## WORK REQUEST
Your result should be every line of the records below that contains the word "computer".

"""

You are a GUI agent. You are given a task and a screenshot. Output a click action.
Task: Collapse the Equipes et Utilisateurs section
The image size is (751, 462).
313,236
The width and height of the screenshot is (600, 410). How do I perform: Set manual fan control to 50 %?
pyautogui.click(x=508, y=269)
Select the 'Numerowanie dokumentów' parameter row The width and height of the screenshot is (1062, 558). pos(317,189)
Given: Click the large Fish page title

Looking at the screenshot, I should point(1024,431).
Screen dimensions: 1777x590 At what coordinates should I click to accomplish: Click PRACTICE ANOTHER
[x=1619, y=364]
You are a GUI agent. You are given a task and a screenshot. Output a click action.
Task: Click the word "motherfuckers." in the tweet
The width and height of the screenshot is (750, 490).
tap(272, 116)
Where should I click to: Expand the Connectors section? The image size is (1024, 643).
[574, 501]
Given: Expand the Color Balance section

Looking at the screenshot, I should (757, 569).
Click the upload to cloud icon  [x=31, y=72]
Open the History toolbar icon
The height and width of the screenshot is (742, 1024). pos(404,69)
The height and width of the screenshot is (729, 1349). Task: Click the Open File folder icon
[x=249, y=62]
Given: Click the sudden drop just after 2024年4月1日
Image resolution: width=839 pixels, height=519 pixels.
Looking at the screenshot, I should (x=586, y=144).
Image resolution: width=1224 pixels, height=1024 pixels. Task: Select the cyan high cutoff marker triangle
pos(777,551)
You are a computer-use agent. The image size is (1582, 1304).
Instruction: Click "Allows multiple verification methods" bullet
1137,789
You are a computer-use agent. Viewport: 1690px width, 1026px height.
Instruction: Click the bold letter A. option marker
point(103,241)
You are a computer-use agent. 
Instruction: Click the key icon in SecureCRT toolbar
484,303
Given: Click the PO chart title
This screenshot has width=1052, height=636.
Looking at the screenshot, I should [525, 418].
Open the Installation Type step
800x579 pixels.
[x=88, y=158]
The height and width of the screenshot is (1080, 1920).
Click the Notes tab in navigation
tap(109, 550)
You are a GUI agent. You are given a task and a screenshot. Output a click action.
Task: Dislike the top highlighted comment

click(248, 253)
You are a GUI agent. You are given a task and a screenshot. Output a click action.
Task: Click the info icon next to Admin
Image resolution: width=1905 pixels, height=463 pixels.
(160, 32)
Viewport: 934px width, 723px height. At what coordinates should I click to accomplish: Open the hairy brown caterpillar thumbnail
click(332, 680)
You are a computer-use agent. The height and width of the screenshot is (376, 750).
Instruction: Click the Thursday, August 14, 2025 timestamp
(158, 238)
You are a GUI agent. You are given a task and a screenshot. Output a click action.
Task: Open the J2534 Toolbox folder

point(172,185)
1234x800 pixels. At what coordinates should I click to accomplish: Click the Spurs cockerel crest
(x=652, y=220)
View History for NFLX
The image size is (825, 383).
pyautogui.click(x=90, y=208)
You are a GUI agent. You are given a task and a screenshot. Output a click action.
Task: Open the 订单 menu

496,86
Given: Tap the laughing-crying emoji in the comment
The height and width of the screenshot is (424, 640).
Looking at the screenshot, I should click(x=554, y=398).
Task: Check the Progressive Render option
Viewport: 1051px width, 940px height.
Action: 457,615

"""

## RESPONSE
You are a computer-use agent. The image size is (1582, 1304).
You are a computer-use agent. Viewport: 1690px width, 1026px height.
You are a computer-use agent. 
You are a computer-use agent. The height and width of the screenshot is (376, 750).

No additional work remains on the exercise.